“I know,” I say. “I wish I could un-hear it. But it really hurt.”
“Part of why it hurt is because it’s something that I worry is true. Something I fear is true. And then you said it, and it confirmed my worst fears,” I say.
“I know,” he says. “I’m so sorry. I wish I could take it back.”
“Well, you can’t take it back,” I say. “But the best you can do is apologize, which you did — and not do it again, which I really hope you’ll do. Best apology being changed behavior and all that.

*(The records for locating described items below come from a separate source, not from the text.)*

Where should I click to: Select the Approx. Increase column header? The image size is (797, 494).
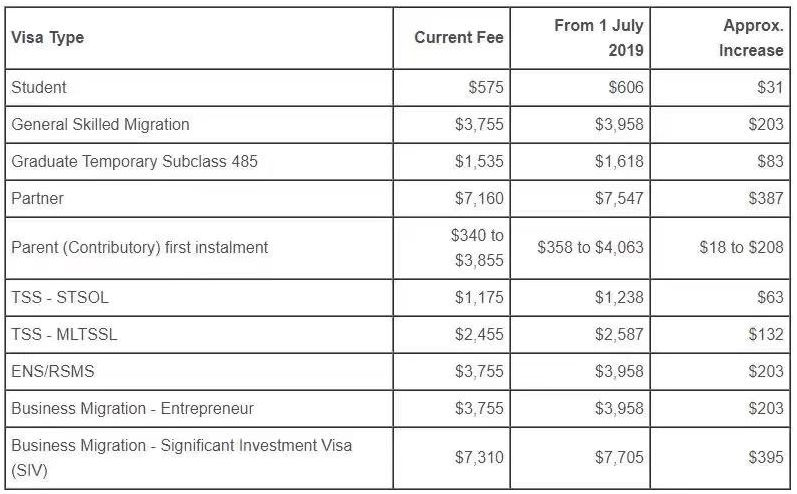tap(750, 38)
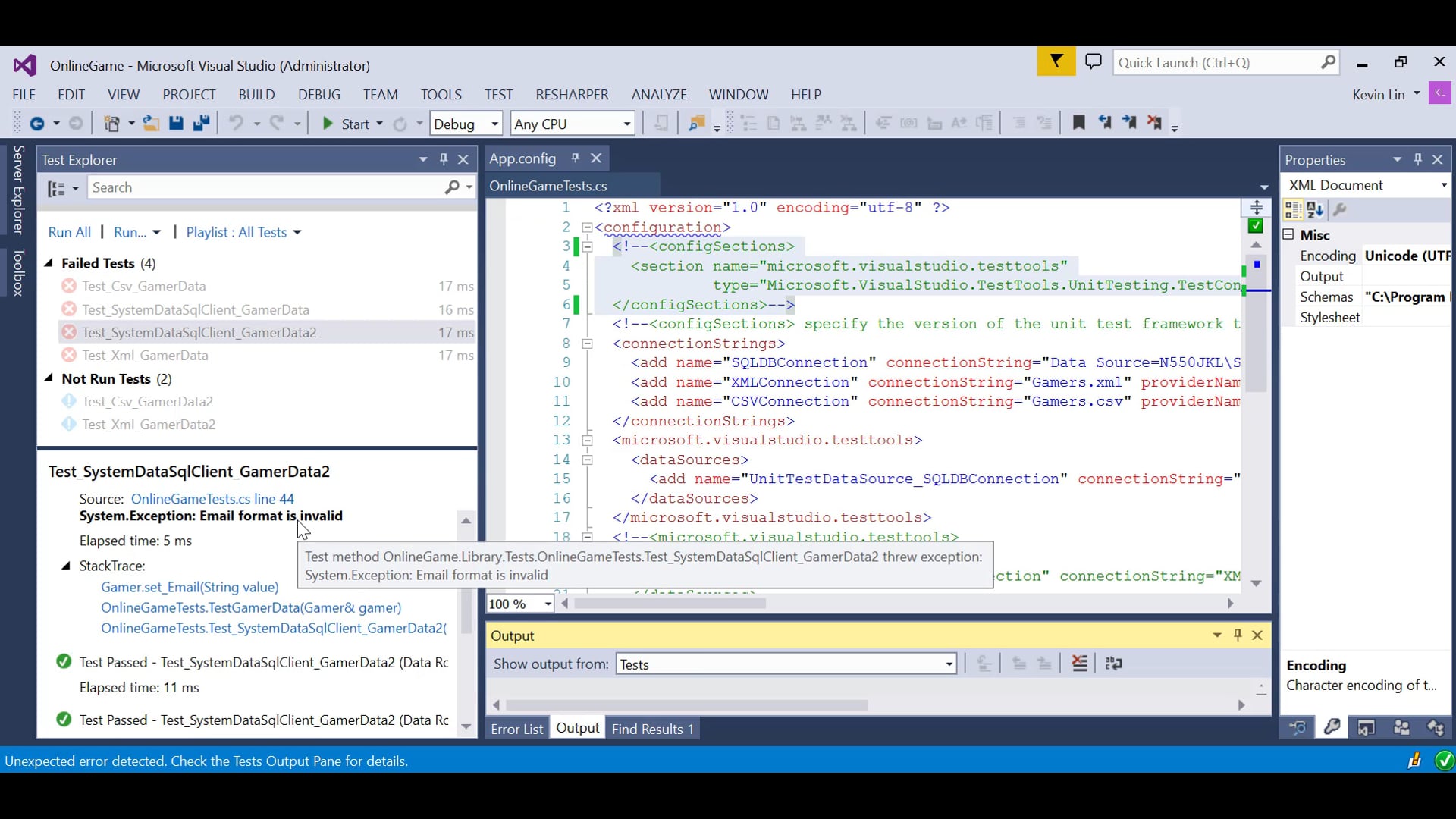The width and height of the screenshot is (1456, 819).
Task: Unpin the Test Explorer panel
Action: point(444,160)
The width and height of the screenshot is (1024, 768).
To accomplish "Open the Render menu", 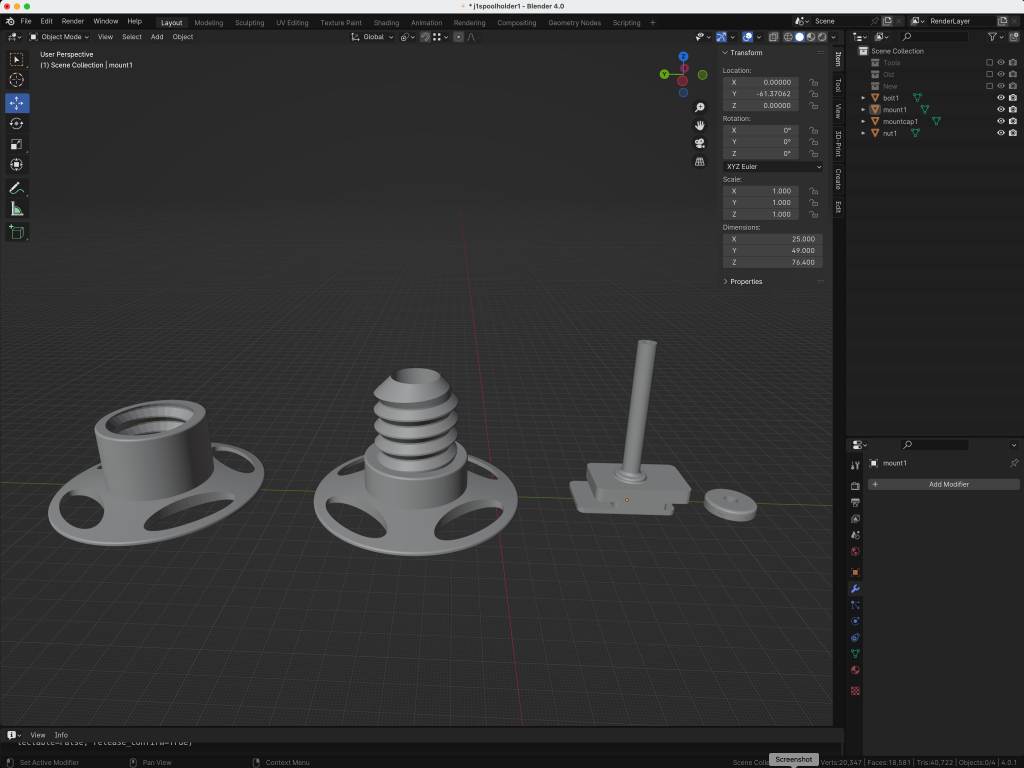I will [73, 21].
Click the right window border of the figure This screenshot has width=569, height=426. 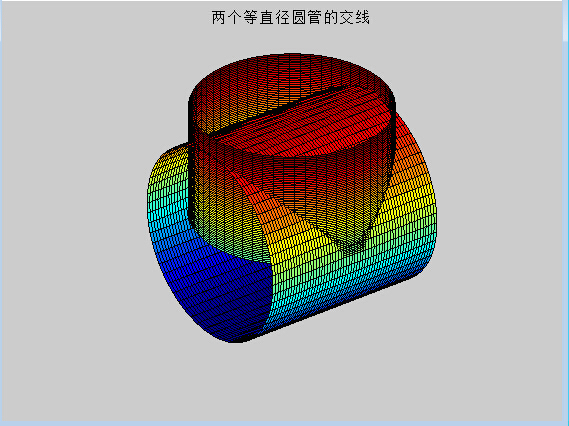coord(565,213)
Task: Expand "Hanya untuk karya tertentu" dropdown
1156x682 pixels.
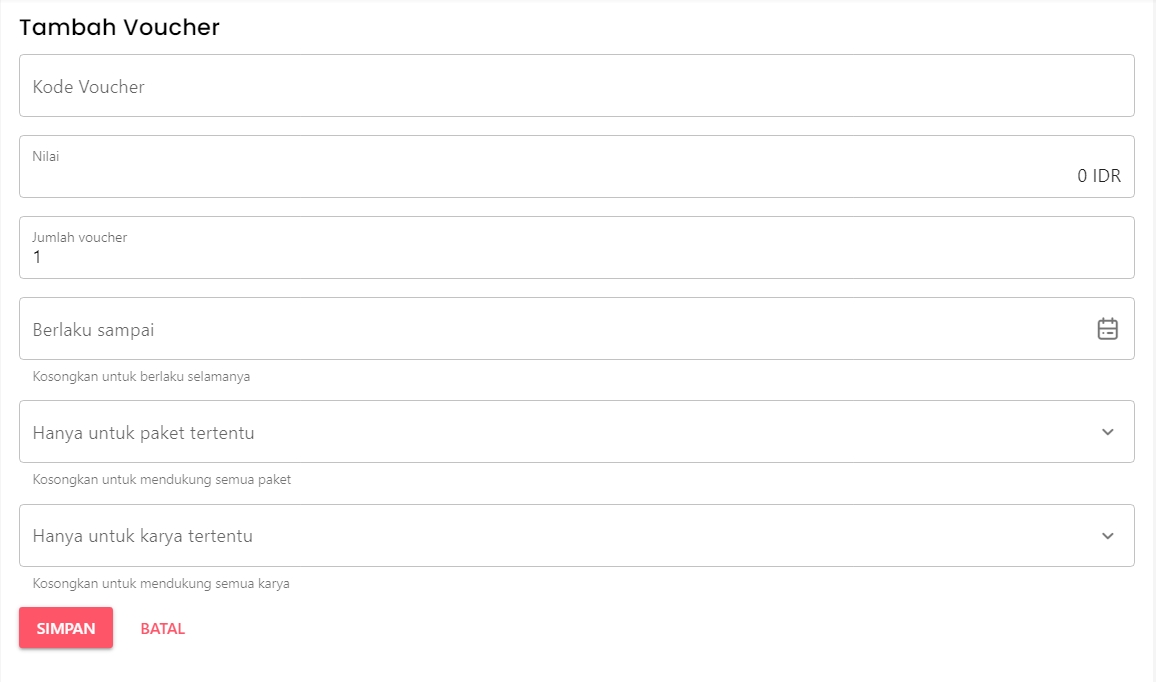Action: pos(560,536)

And if you really want to help, you can crowd it out.”
“Crowd it out?” he says. “What do you mean by that?”
“Well, now that you’ve said that, I’m feeling really insecure,” I say. “That’s a problem all by itself. I’m doubting myself. Feeling down. And so what I really need is reassurance. I need to know how you actually feel — if it’s not that mean thing you said.”
He nods. “That makes sense.”
“So crowding it out is basically giving compliments in that same arena. The one that you insulted me in,” I explain.
“I can do that,” he says. “I think the world of you.”
“But only say it if you mean it,” I say. “The last thing I need is for you to love bomb me.”
He laughs. “That’s so you, what you just said.”
“Thanks,” I say. “I think. Provided that’s a compliment.”
“It is,” he says. And then he gives me another genuine compliment in the same area where he misstepped.
I smile. He’s crowding it out. He’s making an effort. We’ll see how the rest of it goes — if he can keep his promise not to say such cruel things in the future.
But in this moment, I can see the effort. And I really appreciate it.